◆ WHAT TO WORK ON:
Convert the rows below into a JSON list of strings, one string per line, leaving out blank lines.

◆ MATERIAL PROVIDED:
====

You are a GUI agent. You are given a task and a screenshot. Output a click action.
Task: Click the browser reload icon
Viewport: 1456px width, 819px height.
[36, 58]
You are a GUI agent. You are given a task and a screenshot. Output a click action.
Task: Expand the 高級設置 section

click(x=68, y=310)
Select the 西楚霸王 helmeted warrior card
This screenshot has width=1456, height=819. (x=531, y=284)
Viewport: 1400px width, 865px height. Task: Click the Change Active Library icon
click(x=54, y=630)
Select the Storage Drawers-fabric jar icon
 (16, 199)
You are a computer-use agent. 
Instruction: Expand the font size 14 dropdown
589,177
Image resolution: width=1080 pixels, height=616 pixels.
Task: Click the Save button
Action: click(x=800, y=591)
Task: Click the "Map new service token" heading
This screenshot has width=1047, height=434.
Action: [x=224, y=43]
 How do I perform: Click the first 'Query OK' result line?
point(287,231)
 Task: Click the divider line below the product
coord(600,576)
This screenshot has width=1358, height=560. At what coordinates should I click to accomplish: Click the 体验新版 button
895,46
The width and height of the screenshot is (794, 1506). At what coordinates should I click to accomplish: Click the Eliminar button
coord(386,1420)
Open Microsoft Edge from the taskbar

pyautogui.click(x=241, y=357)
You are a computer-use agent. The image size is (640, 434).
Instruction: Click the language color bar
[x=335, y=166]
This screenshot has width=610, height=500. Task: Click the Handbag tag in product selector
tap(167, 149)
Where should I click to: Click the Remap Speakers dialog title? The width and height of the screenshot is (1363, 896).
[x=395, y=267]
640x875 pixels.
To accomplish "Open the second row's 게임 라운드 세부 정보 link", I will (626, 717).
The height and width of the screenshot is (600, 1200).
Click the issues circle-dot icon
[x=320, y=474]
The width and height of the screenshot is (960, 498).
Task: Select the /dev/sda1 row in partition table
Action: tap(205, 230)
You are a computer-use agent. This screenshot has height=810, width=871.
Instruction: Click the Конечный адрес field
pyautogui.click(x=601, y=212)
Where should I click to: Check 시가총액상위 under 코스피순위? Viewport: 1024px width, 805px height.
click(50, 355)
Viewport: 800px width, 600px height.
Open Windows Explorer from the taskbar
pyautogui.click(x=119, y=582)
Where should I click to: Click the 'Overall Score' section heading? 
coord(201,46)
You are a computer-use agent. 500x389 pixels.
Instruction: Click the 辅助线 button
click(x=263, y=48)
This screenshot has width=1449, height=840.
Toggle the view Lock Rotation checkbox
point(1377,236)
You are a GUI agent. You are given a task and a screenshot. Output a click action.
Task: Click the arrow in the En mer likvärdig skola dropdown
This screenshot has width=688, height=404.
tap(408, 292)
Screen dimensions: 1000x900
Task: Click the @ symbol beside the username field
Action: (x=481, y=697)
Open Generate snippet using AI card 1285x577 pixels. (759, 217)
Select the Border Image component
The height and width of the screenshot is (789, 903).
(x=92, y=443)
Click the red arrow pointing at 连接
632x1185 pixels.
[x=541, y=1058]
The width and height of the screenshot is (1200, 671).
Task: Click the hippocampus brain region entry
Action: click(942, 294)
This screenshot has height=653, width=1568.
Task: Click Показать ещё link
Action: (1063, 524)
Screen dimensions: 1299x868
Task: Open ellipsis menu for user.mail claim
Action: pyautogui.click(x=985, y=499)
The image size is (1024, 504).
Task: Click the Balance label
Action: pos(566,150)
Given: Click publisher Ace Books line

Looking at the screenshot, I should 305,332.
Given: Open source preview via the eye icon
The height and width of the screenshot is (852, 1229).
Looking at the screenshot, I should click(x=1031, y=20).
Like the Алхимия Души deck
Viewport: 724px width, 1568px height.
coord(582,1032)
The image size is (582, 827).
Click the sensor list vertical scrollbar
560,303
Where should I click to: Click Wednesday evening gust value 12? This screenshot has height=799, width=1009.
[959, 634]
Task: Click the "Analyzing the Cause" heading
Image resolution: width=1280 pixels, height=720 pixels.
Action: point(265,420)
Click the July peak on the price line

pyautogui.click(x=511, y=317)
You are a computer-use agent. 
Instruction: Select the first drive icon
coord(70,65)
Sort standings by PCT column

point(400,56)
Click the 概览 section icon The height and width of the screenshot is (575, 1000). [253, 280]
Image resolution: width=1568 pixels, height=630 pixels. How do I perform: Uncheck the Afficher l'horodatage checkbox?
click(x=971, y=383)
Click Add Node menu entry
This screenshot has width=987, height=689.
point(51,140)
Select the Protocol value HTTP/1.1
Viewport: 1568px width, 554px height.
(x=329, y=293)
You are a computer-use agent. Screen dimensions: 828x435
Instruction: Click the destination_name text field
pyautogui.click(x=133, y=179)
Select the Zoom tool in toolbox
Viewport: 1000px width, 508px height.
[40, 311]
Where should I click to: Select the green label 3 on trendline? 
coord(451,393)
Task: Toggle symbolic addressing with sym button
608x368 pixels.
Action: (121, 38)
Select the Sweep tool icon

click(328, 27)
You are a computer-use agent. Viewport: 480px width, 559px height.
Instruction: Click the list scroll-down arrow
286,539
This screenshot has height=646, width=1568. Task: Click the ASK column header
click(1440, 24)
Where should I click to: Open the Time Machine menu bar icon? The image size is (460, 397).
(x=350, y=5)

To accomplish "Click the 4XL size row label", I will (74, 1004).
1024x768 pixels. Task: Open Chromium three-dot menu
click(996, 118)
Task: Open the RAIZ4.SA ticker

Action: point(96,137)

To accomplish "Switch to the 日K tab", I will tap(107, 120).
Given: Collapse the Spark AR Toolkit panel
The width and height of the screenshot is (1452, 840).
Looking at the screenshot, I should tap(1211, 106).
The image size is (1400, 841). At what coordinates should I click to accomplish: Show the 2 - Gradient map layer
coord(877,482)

====

◆ ANSWER:
[
  "You are a GUI agent. You are given a task and a screenshot. Output a click action.",
  "Task: Click the browser reload icon",
  "Viewport: 1456px width, 819px height.",
  "[36, 58]",
  "You are a GUI agent. You are given a task and a screenshot. Output a click action.",
  "Task: Expand the 高級設置 section",
  "click(x=68, y=310)",
  "Select the 西楚霸王 helmeted warrior card",
  "This screenshot has width=1456, height=819. (x=531, y=284)",
  "Viewport: 1400px width, 865px height. Task: Click the Change Active Library icon",
  "click(x=54, y=630)",
  "Select the Storage Drawers-fabric jar icon",
  " (16, 199)",
  "You are a computer-use agent. ",
  "Instruction: Expand the font size 14 dropdown",
  "589,177",
  "Image resolution: width=1080 pixels, height=616 pixels.",
  "Task: Click the Save button",
  "Action: click(x=800, y=591)",
  "Task: Click the \"Map new service token\" heading",
  "This screenshot has width=1047, height=434.",
  "Action: [x=224, y=43]",
  " How do I perform: Click the first 'Query OK' result line?",
  "point(287,231)",
  " Task: Click the divider line below the product",
  "coord(600,576)",
  "This screenshot has width=1358, height=560. At what coordinates should I click to accomplish: Click the 体验新版 button",
  "895,46",
  "The width and height of the screenshot is (794, 1506). At what coordinates should I click to accomplish: Click the Eliminar button",
  "coord(386,1420)",
  "Open Microsoft Edge from the taskbar",
  "pyautogui.click(x=241, y=357)",
  "You are a computer-use agent. The image size is (640, 434).",
  "Instruction: Click the language color bar",
  "[x=335, y=166]",
  "This screenshot has width=610, height=500. Task: Click the Handbag tag in product selector",
  "tap(167, 149)",
  "Where should I click to: Click the Remap Speakers dialog title? The width and height of the screenshot is (1363, 896).",
  "[x=395, y=267]",
  "640x875 pixels.",
  "To accomplish \"Open the second row's 게임 라운드 세부 정보 link\", I will (626, 717).",
  "The height and width of the screenshot is (600, 1200).",
  "Click the issues circle-dot icon",
  "[x=320, y=474]",
  "The width and height of the screenshot is (960, 498).",
  "Task: Select the /dev/sda1 row in partition table",
  "Action: tap(205, 230)",
  "You are a computer-use agent. This screenshot has height=810, width=871.",
  "Instruction: Click the Конечный адрес field",
  "pyautogui.click(x=601, y=212)",
  "Where should I click to: Check 시가총액상위 under 코스피순위? Viewport: 1024px width, 805px height.",
  "click(50, 355)",
  "Viewport: 800px width, 600px height.",
  "Open Windows Explorer from the taskbar",
  "pyautogui.click(x=119, y=582)",
  "Where should I click to: Click the 'Overall Score' section heading? ",
  "coord(201,46)",
  "You are a computer-use agent. 500x389 pixels.",
  "Instruction: Click the 辅助线 button",
  "click(x=263, y=48)",
  "This screenshot has width=1449, height=840.",
  "Toggle the view Lock Rotation checkbox",
  "point(1377,236)",
  "You are a GUI agent. You are given a task and a screenshot. Output a click action.",
  "Task: Click the arrow in the En mer likvärdig skola dropdown",
  "This screenshot has width=688, height=404.",
  "tap(408, 292)",
  "Screen dimensions: 1000x900",
  "Task: Click the @ symbol beside the username field",
  "Action: (x=481, y=697)",
  "Open Generate snippet using AI card 1285x577 pixels. (759, 217)",
  "Select the Border Image component",
  "The height and width of the screenshot is (789, 903).",
  "(x=92, y=443)",
  "Click the red arrow pointing at 连接",
  "632x1185 pixels.",
  "[x=541, y=1058]",
  "The width and height of the screenshot is (1200, 671).",
  "Task: Click the hippocampus brain region entry",
  "Action: click(942, 294)",
  "This screenshot has height=653, width=1568.",
  "Task: Click Показать ещё link",
  "Action: (1063, 524)",
  "Screen dimensions: 1299x868",
  "Task: Open ellipsis menu for user.mail claim",
  "Action: pyautogui.click(x=985, y=499)",
  "The image size is (1024, 504).",
  "Task: Click the Balance label",
  "Action: pos(566,150)",
  "Given: Click publisher Ace Books line",
  "Looking at the screenshot, I should 305,332.",
  "Given: Open source preview via the eye icon",
  "The height and width of the screenshot is (852, 1229).",
  "Looking at the screenshot, I should click(x=1031, y=20).",
  "Like the Алхимия Души deck",
  "Viewport: 724px width, 1568px height.",
  "coord(582,1032)",
  "The image size is (582, 827).",
  "Click the sensor list vertical scrollbar",
  "560,303",
  "Where should I click to: Click Wednesday evening gust value 12? This screenshot has height=799, width=1009.",
  "[959, 634]",
  "Task: Click the \"Analyzing the Cause\" heading",
  "Image resolution: width=1280 pixels, height=720 pixels.",
  "Action: point(265,420)",
  "Click the July peak on the price line",
  "pyautogui.click(x=511, y=317)",
  "You are a computer-use agent. ",
  "Instruction: Select the first drive icon",
  "coord(70,65)",
  "Sort standings by PCT column",
  "point(400,56)",
  "Click the 概览 section icon The height and width of the screenshot is (575, 1000). [253, 280]",
  "Image resolution: width=1568 pixels, height=630 pixels. How do I perform: Uncheck the Afficher l'horodatage checkbox?",
  "click(x=971, y=383)",
  "Click Add Node menu entry",
  "This screenshot has width=987, height=689.",
  "point(51,140)",
  "Select the Protocol value HTTP/1.1",
  "Viewport: 1568px width, 554px height.",
  "(x=329, y=293)",
  "You are a computer-use agent. Screen dimensions: 828x435",
  "Instruction: Click the destination_name text field",
  "pyautogui.click(x=133, y=179)",
  "Select the Zoom tool in toolbox",
  "Viewport: 1000px width, 508px height.",
  "[40, 311]",
  "Where should I click to: Select the green label 3 on trendline? ",
  "coord(451,393)",
  "Task: Toggle symbolic addressing with sym button",
  "608x368 pixels.",
  "Action: (121, 38)",
  "Select the Sweep tool icon",
  "click(328, 27)",
  "You are a computer-use agent. Viewport: 480px width, 559px height.",
  "Instruction: Click the list scroll-down arrow",
  "286,539",
  "This screenshot has height=646, width=1568. Task: Click the ASK column header",
  "click(1440, 24)",
  "Where should I click to: Open the Time Machine menu bar icon? The image size is (460, 397).",
  "(x=350, y=5)",
  "To accomplish \"Click the 4XL size row label\", I will (74, 1004).",
  "1024x768 pixels. Task: Open Chromium three-dot menu",
  "click(996, 118)",
  "Task: Open the RAIZ4.SA ticker",
  "Action: point(96,137)",
  "To accomplish \"Switch to the 日K tab\", I will tap(107, 120).",
  "Given: Collapse the Spark AR Toolkit panel",
  "The width and height of the screenshot is (1452, 840).",
  "Looking at the screenshot, I should tap(1211, 106).",
  "The image size is (1400, 841). At what coordinates should I click to accomplish: Show the 2 - Gradient map layer",
  "coord(877,482)"
]